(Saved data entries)
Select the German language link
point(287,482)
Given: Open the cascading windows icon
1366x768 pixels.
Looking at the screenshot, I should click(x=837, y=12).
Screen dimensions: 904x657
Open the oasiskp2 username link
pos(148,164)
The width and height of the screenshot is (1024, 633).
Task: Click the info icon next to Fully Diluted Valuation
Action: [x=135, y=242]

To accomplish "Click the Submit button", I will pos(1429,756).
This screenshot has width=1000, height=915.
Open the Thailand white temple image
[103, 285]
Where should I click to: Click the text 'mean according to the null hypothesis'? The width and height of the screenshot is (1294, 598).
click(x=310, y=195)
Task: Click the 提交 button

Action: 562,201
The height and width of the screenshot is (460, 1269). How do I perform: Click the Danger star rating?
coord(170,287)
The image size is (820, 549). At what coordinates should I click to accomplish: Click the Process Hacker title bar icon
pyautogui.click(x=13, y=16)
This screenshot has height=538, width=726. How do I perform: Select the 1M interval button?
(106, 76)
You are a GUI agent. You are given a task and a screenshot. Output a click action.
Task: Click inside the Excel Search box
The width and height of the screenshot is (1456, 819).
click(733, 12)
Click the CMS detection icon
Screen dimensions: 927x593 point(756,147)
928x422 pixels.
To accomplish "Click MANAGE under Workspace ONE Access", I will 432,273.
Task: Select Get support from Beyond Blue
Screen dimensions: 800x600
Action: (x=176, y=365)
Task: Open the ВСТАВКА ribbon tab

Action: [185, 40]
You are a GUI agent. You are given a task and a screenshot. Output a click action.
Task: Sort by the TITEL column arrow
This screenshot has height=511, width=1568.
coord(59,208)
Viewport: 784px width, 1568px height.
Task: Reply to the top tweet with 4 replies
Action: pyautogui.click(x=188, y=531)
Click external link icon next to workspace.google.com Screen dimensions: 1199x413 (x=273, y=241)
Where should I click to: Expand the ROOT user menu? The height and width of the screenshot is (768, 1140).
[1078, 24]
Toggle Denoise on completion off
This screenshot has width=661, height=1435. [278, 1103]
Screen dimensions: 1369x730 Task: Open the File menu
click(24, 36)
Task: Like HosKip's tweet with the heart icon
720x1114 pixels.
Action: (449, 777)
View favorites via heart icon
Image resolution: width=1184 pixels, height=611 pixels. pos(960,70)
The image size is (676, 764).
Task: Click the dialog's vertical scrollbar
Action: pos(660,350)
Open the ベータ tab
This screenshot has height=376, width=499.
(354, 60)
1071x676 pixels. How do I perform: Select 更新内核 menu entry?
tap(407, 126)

What you need to do: Rewrite the listing above, replacing "heart icon" with "heart button" wherever it appears and changing nothing else.

Exercise solution:
Select the German language link
point(287,482)
Given: Open the cascading windows icon
1366x768 pixels.
Looking at the screenshot, I should click(x=837, y=12).
Screen dimensions: 904x657
Open the oasiskp2 username link
pos(148,164)
The width and height of the screenshot is (1024, 633).
Task: Click the info icon next to Fully Diluted Valuation
Action: [x=135, y=242]

To accomplish "Click the Submit button", I will pos(1429,756).
This screenshot has width=1000, height=915.
Open the Thailand white temple image
[103, 285]
Where should I click to: Click the text 'mean according to the null hypothesis'? The width and height of the screenshot is (1294, 598).
click(x=310, y=195)
Task: Click the 提交 button

Action: 562,201
The height and width of the screenshot is (460, 1269). How do I perform: Click the Danger star rating?
coord(170,287)
The image size is (820, 549). At what coordinates should I click to accomplish: Click the Process Hacker title bar icon
pyautogui.click(x=13, y=16)
This screenshot has height=538, width=726. How do I perform: Select the 1M interval button?
(106, 76)
You are a GUI agent. You are given a task and a screenshot. Output a click action.
Task: Click inside the Excel Search box
The width and height of the screenshot is (1456, 819).
click(733, 12)
Click the CMS detection icon
Screen dimensions: 927x593 point(756,147)
928x422 pixels.
To accomplish "Click MANAGE under Workspace ONE Access", I will 432,273.
Task: Select Get support from Beyond Blue
Screen dimensions: 800x600
Action: (x=176, y=365)
Task: Open the ВСТАВКА ribbon tab

Action: [185, 40]
You are a GUI agent. You are given a task and a screenshot. Output a click action.
Task: Sort by the TITEL column arrow
This screenshot has height=511, width=1568.
coord(59,208)
Viewport: 784px width, 1568px height.
Task: Reply to the top tweet with 4 replies
Action: pyautogui.click(x=188, y=531)
Click external link icon next to workspace.google.com Screen dimensions: 1199x413 (x=273, y=241)
Where should I click to: Expand the ROOT user menu? The height and width of the screenshot is (768, 1140).
[1078, 24]
Toggle Denoise on completion off
This screenshot has width=661, height=1435. [278, 1103]
Screen dimensions: 1369x730 Task: Open the File menu
click(24, 36)
Task: Like HosKip's tweet with the heart button
720x1114 pixels.
Action: (449, 777)
View favorites via heart button
Image resolution: width=1184 pixels, height=611 pixels. pos(960,70)
The image size is (676, 764).
Task: Click the dialog's vertical scrollbar
Action: pos(660,350)
Open the ベータ tab
This screenshot has height=376, width=499.
(354, 60)
1071x676 pixels. How do I perform: Select 更新内核 menu entry?
tap(407, 126)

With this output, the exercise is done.